- _Requirement_:
Wherever a line in the data holds the word "agent", pull that line out.

-------- Material for this exercise --------

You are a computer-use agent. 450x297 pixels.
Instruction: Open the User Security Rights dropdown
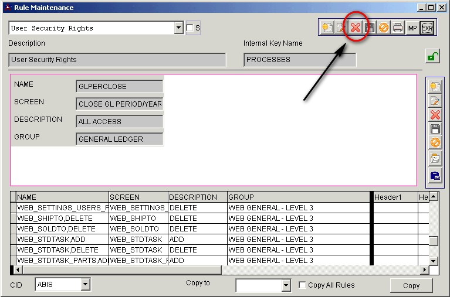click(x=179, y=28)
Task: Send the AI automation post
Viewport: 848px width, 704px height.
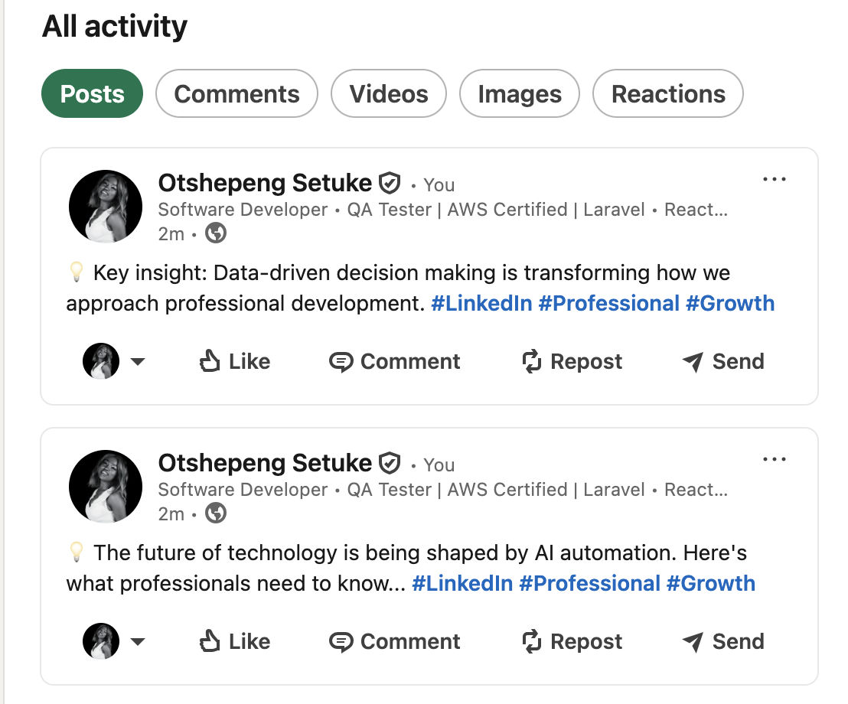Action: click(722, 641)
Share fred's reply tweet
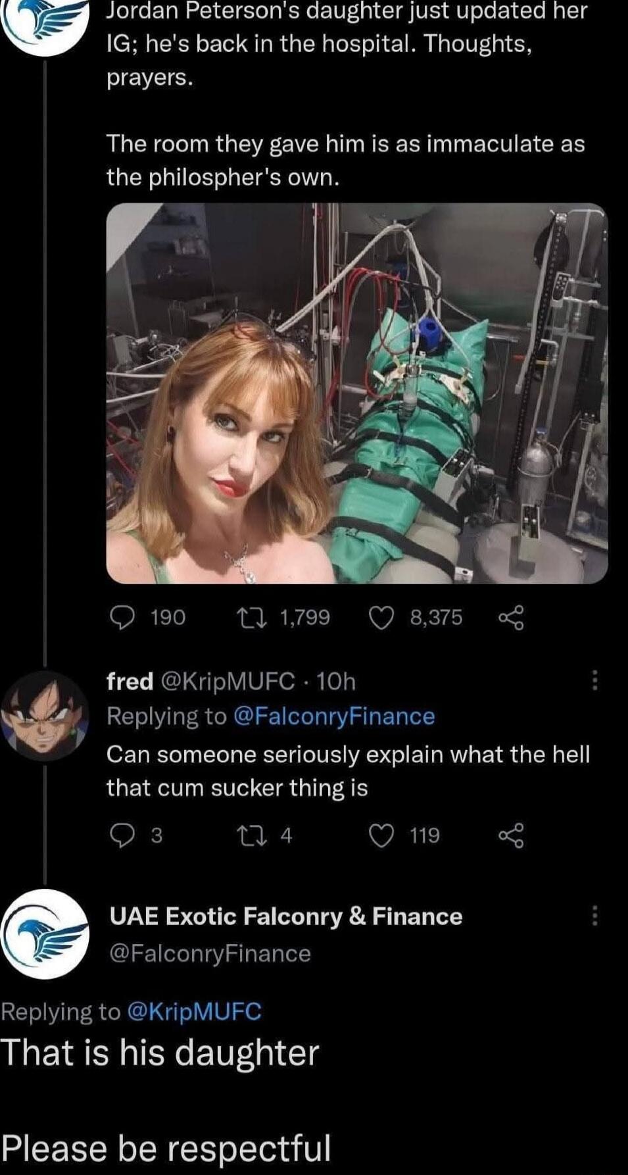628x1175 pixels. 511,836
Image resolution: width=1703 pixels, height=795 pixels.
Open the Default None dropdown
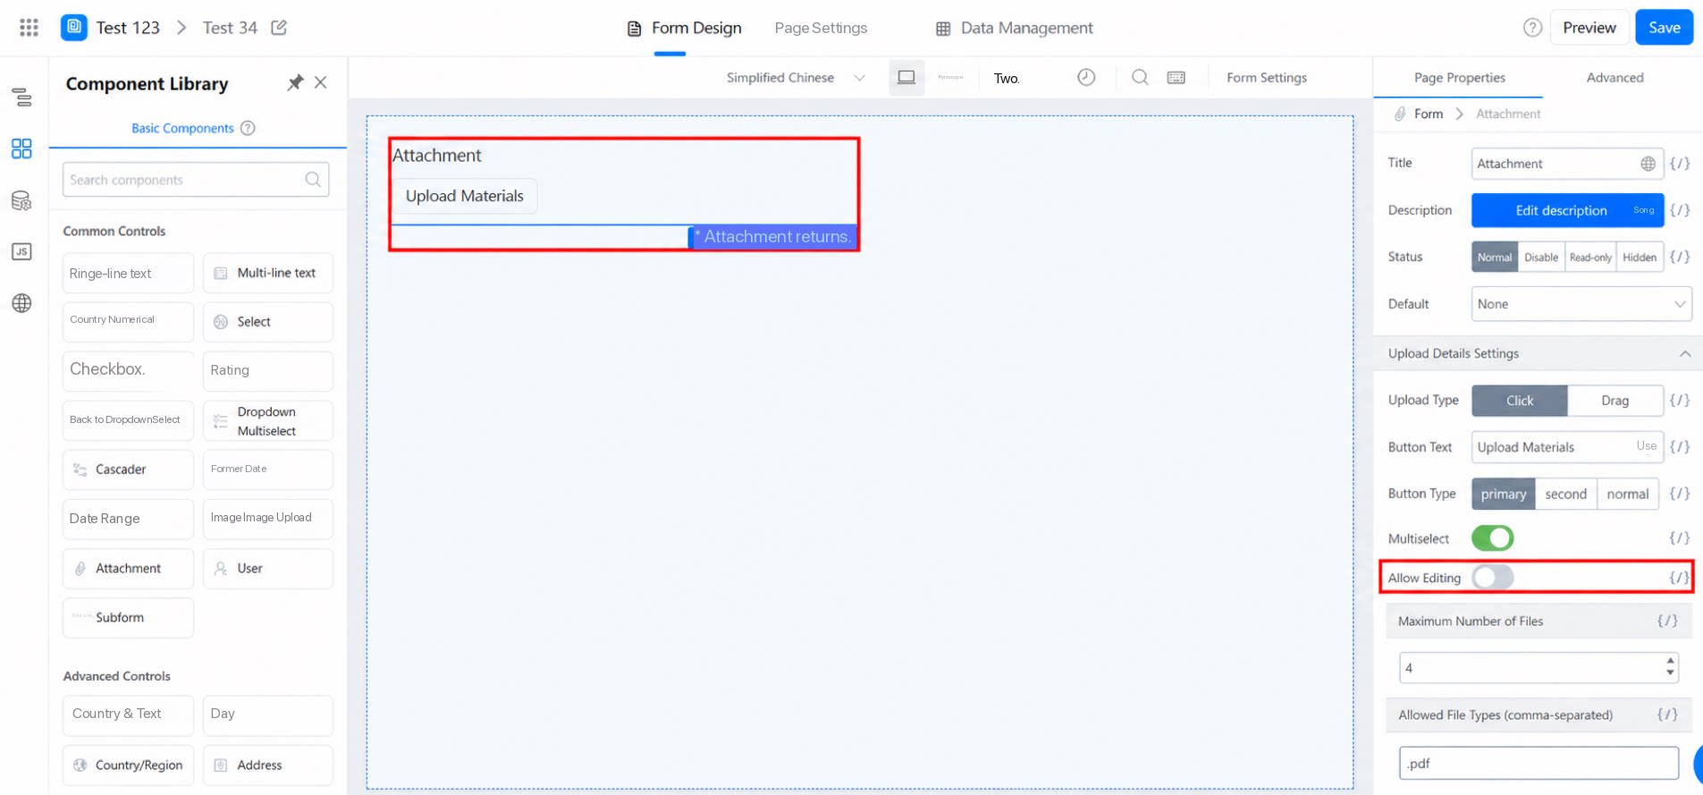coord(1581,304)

--------
-------- Material for this exercise --------

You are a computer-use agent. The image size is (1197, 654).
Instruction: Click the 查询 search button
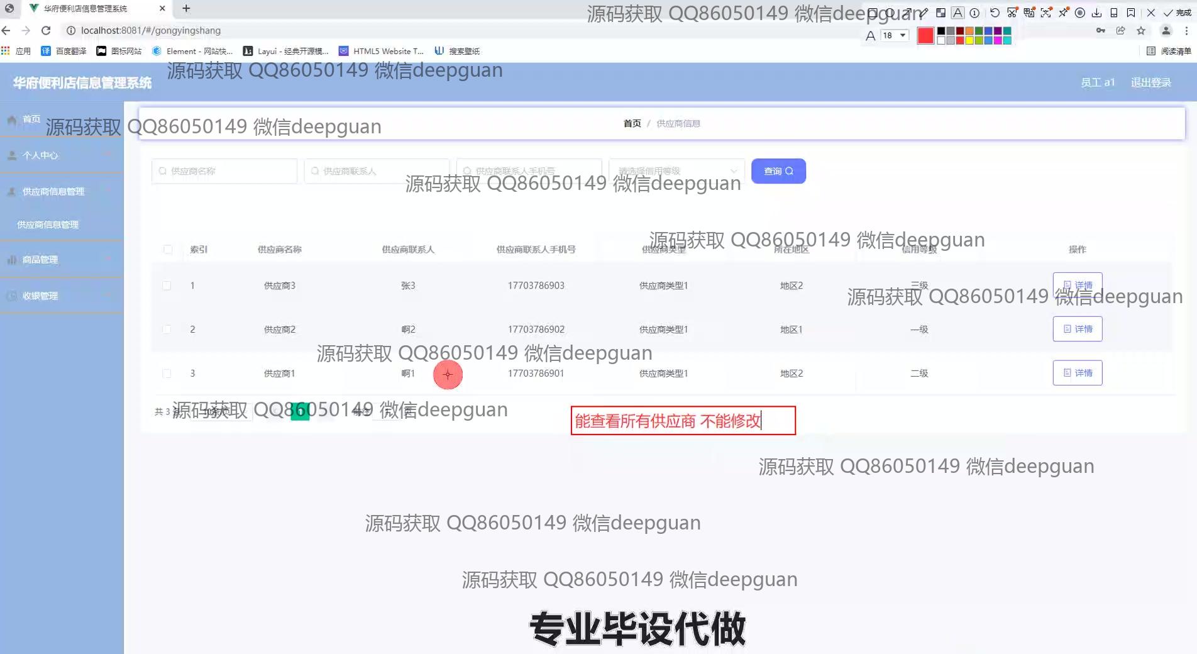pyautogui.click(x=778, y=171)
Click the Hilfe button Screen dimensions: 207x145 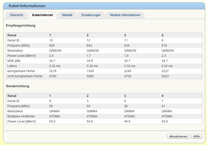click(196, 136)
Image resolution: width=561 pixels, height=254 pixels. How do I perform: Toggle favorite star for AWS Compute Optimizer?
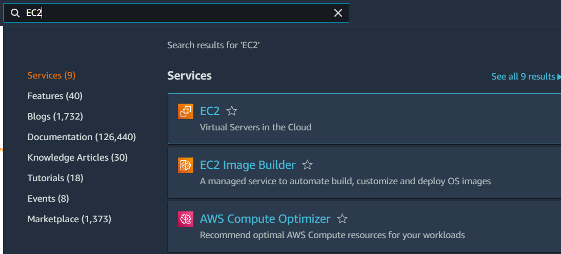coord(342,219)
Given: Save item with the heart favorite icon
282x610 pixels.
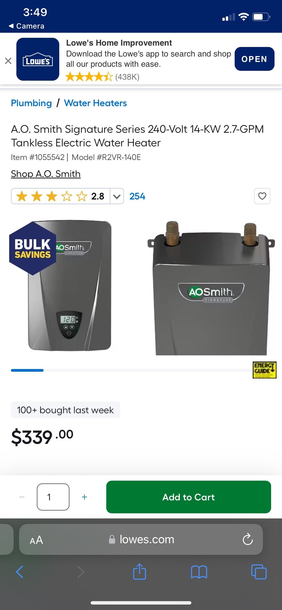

--------

- _Written reply_:
You are a computer-use agent. 450x297 pixels.
You are a computer-use agent. The image size is (1197, 654).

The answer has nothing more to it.